In conclusion, increasingly FDG-PET imaging is increasingly playing a major
role in management of patients with a variety of disorders, especially
those with cancer. This modality provides an exciting opportunity to the
imaging specialists, which is also associated with serious challenges. The
imaging community must make every effort to be certain that this modality
is appropriately utilized and managed so that in the end, patients with
difficult and challenging problems, will benefit from its capabilities. It
is important to note that FDG-PET imaging has made an everlasting impact on
our field and, in fact, its routine use and acceptance by the medical
community at large has rejuvenated the specialty into a powerful discipline
as we entered into the 21st century. It may not be an exaggeration to
project that, in the near future, the number of FDG scans performed in most
active nuclear medicine services will exceed that of all other procedures
peformed in most laboratories. It is therefore quite fitting to applaud Dr.

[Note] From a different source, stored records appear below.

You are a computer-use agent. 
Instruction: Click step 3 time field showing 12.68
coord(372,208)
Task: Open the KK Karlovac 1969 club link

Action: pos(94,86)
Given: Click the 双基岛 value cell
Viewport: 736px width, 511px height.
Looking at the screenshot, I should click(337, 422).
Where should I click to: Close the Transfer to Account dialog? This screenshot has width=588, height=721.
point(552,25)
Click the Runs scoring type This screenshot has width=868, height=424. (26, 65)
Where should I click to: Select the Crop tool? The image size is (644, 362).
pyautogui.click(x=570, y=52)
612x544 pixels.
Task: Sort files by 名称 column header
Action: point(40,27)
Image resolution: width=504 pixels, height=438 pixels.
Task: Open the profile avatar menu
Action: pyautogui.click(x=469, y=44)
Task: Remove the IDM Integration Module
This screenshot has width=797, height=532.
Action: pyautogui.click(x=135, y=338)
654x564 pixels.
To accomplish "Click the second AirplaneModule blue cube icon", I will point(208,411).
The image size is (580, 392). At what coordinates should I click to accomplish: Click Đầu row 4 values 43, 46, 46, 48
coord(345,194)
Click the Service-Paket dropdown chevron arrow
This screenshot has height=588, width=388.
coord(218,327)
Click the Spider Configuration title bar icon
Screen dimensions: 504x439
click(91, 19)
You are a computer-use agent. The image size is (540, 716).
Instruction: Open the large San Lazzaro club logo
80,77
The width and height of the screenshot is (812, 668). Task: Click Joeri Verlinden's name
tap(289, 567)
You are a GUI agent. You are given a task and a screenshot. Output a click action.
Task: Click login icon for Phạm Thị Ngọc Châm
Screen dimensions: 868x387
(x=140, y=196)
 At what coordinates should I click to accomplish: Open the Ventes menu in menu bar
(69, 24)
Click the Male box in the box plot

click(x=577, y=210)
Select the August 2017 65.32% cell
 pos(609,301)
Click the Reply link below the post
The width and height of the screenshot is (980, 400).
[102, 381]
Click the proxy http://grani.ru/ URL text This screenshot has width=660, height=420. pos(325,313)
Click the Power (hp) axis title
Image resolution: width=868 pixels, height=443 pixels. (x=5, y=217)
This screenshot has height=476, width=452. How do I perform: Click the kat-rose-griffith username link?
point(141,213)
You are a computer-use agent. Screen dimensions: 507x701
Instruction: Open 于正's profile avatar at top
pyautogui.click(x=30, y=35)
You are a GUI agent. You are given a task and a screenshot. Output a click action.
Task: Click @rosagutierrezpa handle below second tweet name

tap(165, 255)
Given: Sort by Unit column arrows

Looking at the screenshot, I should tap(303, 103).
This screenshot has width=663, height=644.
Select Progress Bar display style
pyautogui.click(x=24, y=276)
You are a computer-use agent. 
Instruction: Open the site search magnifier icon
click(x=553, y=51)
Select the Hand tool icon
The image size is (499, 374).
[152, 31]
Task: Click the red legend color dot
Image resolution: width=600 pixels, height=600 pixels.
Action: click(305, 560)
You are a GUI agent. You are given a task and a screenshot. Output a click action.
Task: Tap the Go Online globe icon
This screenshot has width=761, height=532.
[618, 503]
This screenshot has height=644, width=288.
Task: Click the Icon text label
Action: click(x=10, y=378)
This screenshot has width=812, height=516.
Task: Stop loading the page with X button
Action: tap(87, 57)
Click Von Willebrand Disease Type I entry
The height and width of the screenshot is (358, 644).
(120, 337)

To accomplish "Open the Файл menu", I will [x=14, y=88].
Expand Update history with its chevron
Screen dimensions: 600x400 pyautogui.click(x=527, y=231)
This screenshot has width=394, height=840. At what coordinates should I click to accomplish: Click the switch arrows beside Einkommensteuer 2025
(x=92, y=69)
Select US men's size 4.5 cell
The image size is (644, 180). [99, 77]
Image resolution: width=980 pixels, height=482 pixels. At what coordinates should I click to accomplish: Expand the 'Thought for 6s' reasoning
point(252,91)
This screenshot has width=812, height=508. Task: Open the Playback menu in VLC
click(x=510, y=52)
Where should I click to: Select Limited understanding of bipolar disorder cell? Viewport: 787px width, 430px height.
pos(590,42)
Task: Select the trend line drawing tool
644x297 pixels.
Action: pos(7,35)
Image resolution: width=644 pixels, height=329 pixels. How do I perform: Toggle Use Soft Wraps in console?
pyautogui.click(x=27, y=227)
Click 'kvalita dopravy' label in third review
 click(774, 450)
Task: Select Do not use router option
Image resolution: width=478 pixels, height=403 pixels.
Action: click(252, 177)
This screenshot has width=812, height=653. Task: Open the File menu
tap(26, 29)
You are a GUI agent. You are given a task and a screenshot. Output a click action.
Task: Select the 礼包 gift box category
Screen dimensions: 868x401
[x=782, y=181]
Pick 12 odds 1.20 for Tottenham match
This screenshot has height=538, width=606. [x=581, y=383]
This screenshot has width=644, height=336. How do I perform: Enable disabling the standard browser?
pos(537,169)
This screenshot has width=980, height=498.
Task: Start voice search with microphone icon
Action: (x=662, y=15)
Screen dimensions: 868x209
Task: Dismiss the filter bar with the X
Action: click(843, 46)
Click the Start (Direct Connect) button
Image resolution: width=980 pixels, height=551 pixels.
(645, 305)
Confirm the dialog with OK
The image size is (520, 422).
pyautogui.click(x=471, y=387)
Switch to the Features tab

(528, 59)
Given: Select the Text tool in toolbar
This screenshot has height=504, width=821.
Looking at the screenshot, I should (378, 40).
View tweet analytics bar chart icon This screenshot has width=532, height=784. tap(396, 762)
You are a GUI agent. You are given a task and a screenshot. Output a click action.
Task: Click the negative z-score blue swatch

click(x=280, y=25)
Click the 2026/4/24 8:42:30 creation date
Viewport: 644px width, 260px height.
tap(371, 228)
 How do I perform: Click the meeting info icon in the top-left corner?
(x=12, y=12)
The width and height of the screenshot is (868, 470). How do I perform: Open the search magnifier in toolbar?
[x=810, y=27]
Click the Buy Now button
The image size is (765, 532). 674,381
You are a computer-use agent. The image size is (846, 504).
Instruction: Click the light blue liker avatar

Henry Wagner for naming FDG as the "Molecule of the 20th Century" because
of its unparalleled and unique impact on the evolution of the field of
nuclear medicine.
Legends
Fig. 1
First whole brain (planar) and tomographic FDG images of brain function of
a normal volunteer reveal high concentration of the agent in cortical and
subcortical gray matter. These images were acquired utilizing only one of
the two 511 KeV gamma rays emitted from the positron decay (instead of
coincidence detection of with appropriately designed modern instruments).
The whole brain scan was generated by an Ohio Nuclear Rectilinear scanner
while tomographic images were obtained with the Mark IV scanner, which was
designed to examine CNS disorders.
Fig. 2
Comparable FDG images of the brain obtained with Mark IV in Aug. (image on
the left) and with recently 1976 designed FDG-PET brain scanner, acquired
in June 2001, clearly demonstrate substantial technical improvements in
capabilities of instruments introduced over the past 25 years.
Fig. 3
Total body images were obtained following the acquisition of tomographic
studies utilizing a dual head Ohio Nuclear Rectilinear scanner. This
scanner was equipped with high energy collimators for performing Sr 85 bone
scans. These first whole body FDG images revealed uptake of the compound in
the heart (in addition to the brain) and significant excretion through the
kidneys.
Fig. 4
Whole body FDG-PET projection images of a patient with a lymphoma reveal a
great deal of detail about various structures included in the field of
view. The high quality of these images demonstrates a substantial
improvement in PET instrumentation, which has further enhanced effective
utilization of FDG in a multitude of malignant and non-malignant disorders.